A new research technique pioneered by Dr. Maria Angela Franceschini, will be published in JoVE.
A new research technique, pioneered by Dr. Maria Angela Franceschini, will be published in JoVE. Researchers at Massachusetts General Hospital and Harvard Medical School have developed a non-invasive optical measurement system to monitor neonatal brain activity via cerebral metabolism and blood flow. Of the nearly four million children born in the United States each year, 12% are born preterm, 8% are born with low birth weight, and 1-2% of infants are at risk for death associated with respiratory distress. The result is an average infant mortality rate of 6 deaths per 1,000 live births. These statistics, though low compared to those of 50 or even 20 years ago, are troubling both to parents and to clinicians. Until recently there were no effective bedside methods to screen for brain injury or monitor injury progression that can contribute to developmental abnormalities or infant mortality. Dr. Franceschini's new system does both.

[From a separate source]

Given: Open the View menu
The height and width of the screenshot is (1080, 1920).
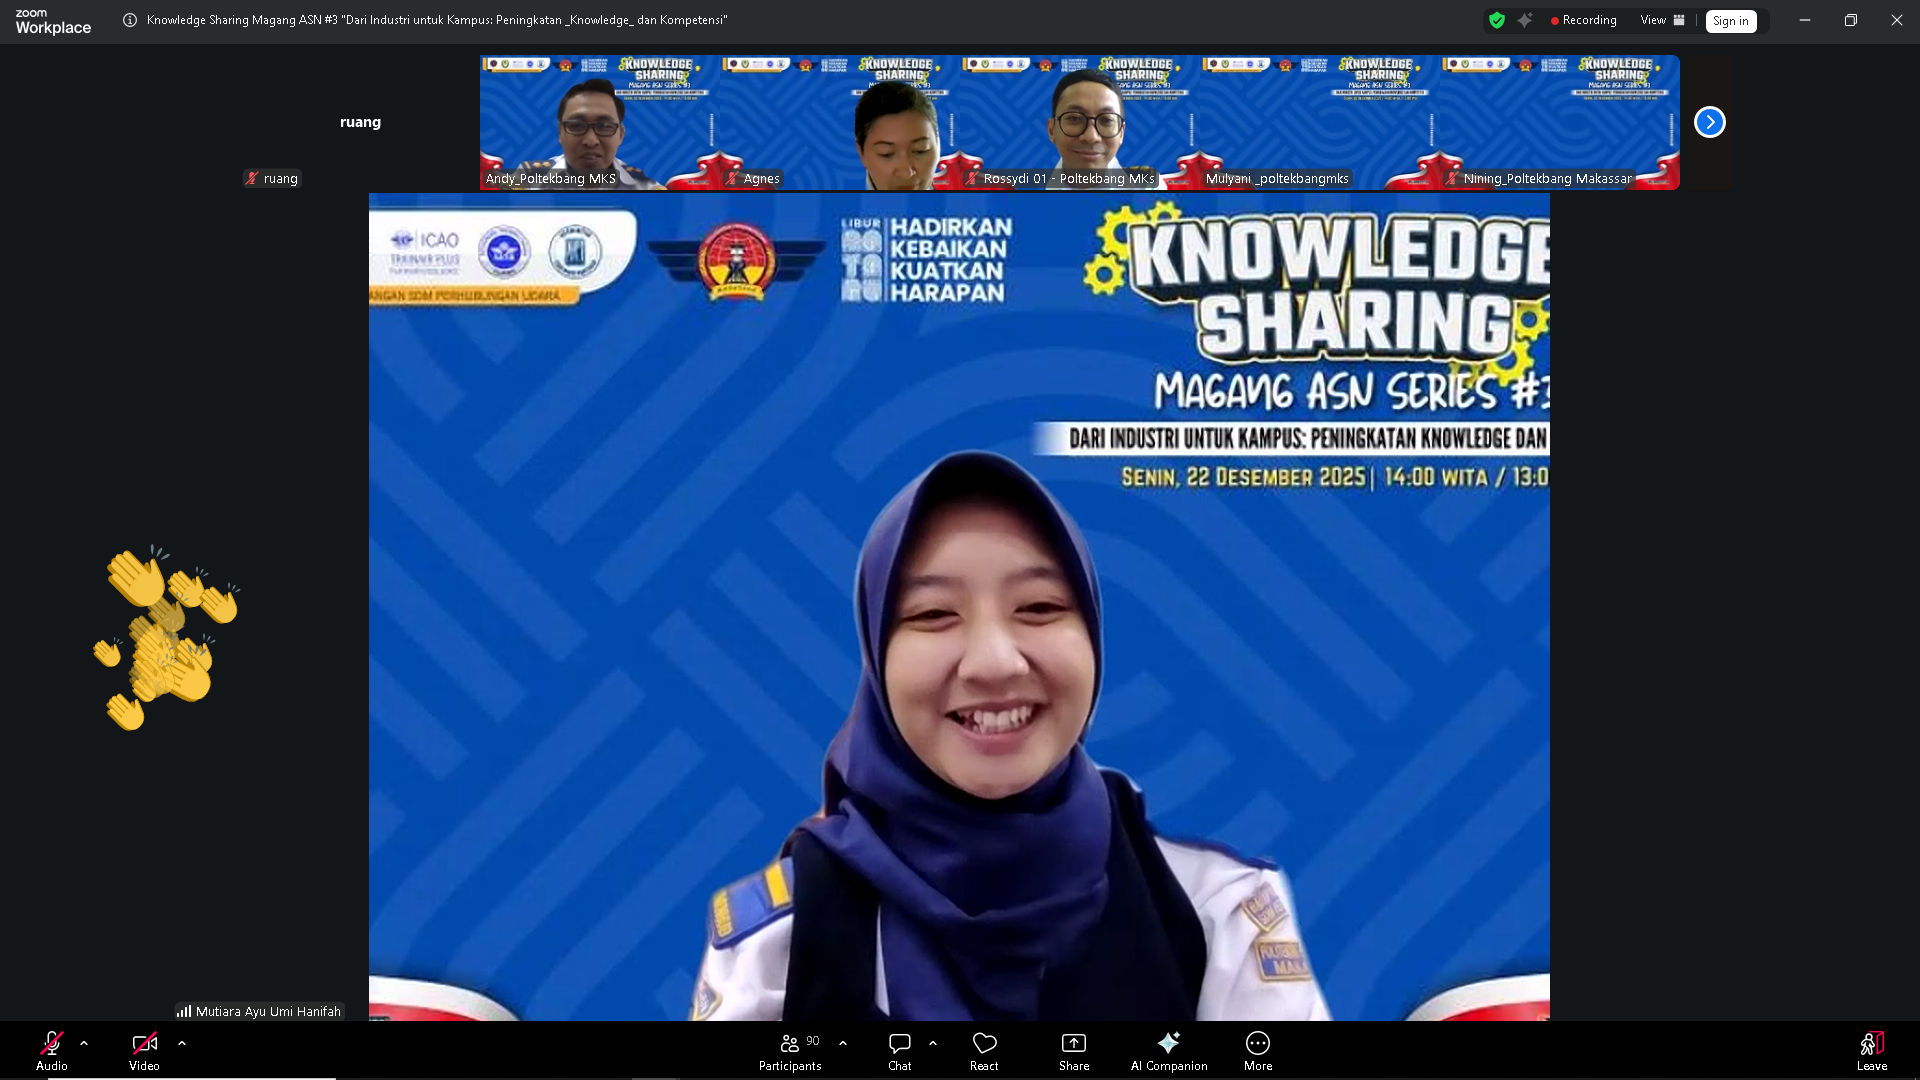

"We want to measure cerebral vascular development and brain health in babies," Dr. Franceschini tells us. Because neuronal metabolism is hard to measure directly, scientists instead evaluate cerebral oxygen metabolism, which highly corresponds to neuronal metabolism. Dr. Franceschini and her team have developed a near infrared optical system to quantify cerebral oxygen metabolism by measuring blood oxygen saturation and blood flow.
The technology is an improvement on continuous-wave near-infrared spectroscopy (CWNIRS), which measures oxygen saturation but does not provide long-term or real time brain monitoring. Instead, frequency-domain near-infrared spectroscopy (FDNIRS) is used in conjunction with diffuse correlation spectroscopy (DCS) to get a more robust evaluation of infant health. Dr. Franceschini explains, "CWNIRS has been used for many years but it only provides relative measurements of blood oxygen saturation. Our technology allows quantification of multiple vascular parameters and evaluation of oxygen metabolism which gives a more direct picture of infant distress."